"Sleep is for tortoises!"
IN THIS ONE... Leela stalks Li H'Sen Chang and ends up running from a giant rat.
REVIEW: There's some very efficient script-writing/staging in this episode and it's all about Litefoot's tablecloth. Just look at how it's used. First, as the punchline to a joke. Leela almost goes to wipe her mouth on it in Part 2, and here we have the Doctor scribbling plans of the London sewers on it. While we're smiling at that, we're not noticing that Litefoot's hurried cramming of the soiled tablecloth in the hamper is a set-up for the Chinese laundry that later comes to exchange hampers, and smuggling in/out Mr. Sin. It's all rather innocuously done. The Doctor and Litefoot make a good pair thanks to their natural Holmes/Watson personalities and get some of the best dialog. Jago gets correspondingly less, a single scene, but it's a memorable one in which he's mistakenly concluded that he's working with Scotland Yard on the girl snatching case because surely, the Doctor has to be a special investigator working with the Yard.

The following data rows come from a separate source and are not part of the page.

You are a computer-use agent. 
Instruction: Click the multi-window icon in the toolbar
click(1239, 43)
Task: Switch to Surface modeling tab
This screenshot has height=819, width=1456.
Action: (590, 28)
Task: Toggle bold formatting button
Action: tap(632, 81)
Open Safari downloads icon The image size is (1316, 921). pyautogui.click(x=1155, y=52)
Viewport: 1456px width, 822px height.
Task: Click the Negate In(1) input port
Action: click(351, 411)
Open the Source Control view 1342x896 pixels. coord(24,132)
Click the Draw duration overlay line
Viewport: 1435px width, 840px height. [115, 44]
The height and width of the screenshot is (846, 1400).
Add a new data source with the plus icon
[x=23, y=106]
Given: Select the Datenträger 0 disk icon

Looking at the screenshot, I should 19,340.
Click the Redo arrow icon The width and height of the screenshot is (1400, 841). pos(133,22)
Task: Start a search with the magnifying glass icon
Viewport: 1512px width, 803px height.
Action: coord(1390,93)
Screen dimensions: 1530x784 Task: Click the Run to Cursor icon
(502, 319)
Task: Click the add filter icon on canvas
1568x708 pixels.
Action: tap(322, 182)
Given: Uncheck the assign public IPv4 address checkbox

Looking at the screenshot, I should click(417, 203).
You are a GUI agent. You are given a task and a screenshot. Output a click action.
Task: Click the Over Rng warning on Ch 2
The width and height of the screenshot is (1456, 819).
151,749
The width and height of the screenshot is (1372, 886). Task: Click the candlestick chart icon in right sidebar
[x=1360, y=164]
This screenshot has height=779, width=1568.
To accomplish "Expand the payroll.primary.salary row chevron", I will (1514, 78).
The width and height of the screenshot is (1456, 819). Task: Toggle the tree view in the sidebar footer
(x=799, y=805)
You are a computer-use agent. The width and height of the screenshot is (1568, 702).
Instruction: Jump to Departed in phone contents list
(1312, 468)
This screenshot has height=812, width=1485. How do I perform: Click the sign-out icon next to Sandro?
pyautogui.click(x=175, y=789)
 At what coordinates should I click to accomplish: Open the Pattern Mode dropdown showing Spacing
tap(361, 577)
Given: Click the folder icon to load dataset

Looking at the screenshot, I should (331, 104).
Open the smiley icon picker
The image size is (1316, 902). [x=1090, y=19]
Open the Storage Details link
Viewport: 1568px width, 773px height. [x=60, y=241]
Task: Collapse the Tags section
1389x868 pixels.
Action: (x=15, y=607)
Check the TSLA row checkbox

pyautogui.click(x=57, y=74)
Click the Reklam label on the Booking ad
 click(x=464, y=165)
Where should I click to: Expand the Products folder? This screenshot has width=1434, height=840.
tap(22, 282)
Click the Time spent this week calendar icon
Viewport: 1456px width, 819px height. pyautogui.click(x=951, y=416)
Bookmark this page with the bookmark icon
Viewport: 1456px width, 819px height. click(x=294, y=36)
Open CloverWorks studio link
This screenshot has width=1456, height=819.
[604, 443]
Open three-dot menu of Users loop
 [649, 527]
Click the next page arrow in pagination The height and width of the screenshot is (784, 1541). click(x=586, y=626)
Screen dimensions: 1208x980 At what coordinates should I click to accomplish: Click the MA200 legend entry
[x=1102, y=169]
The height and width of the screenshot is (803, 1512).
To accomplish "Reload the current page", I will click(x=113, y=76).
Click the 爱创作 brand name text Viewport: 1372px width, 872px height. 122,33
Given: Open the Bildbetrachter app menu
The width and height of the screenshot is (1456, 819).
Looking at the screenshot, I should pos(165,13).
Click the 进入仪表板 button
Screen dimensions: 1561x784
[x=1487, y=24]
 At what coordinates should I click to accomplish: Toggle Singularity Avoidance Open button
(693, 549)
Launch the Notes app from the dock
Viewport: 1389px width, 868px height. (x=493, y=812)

But this is Leela's episode. She gets a big stunt, crashing through a window, and hunts down Li H'sen Chang and gets involved in the action far more than the Doctor does. It's interesting that the Doctor refers to her as "that girl Leela", as if he hadn't yet adopted her as a companion. Is he still trying to get to Sarah Jane, or is this a remnant of the original script that introduced a new, Eliza Doolittle-type companion? Leela had to become her when the story order was changed early on, and perhaps the Doctor's remoteness in that moment ignores the fact this is their third story together. In any case, Leela gets into all sorts of trouble, taking a street walker's place in Weng-Chiang's larder - the masked villain is angry she has muscles "like a horse" - and ends up getting attacked by a giant rat, resulting in what I think is Leela's only scream in the series. Unfortunately, this is the best look we've had at the rat, and it's just too cuddly to work as a monster. It's too clean, which clashes with the wet, greasy REAL rats shot on the sewer set.
Huggable mascot monster aside, the serial continues to provide some rather adult content for family audiences. It's clear to adults that the "lady" Chang picks up coming home from her walk of shame is a prostitute (Weng-Chiang uses the Shakespearean word "drab" which means just that, but they avoid using more familiar terminology so the kids can take it at face value). Though he uses technology to achieve the effect, Weng-Chiang is a vampire, sucking the life out of them, the energy showing up as red, like blood (but please, don't show Weng-Chiang hump his machine like that ever again). Despite the fact that we see an innocent cleaner killed on screen, the one I feel sorry for is Chang. He's so suave and confident in his scenes above ground, even when facing off against the Doctor, but underground, he can't seem to please his master. He scrambles, he finds excuses, he can't understand what he's done wrong and why his "god" can't forgive him. He's basically excommunicated at the end of this. Can he survive this crisis of faith?
REWATCHABILITY: High - Every scene yields something important to the plot, some delicious piece of dialog, or (rat excepted) effective horror and tension.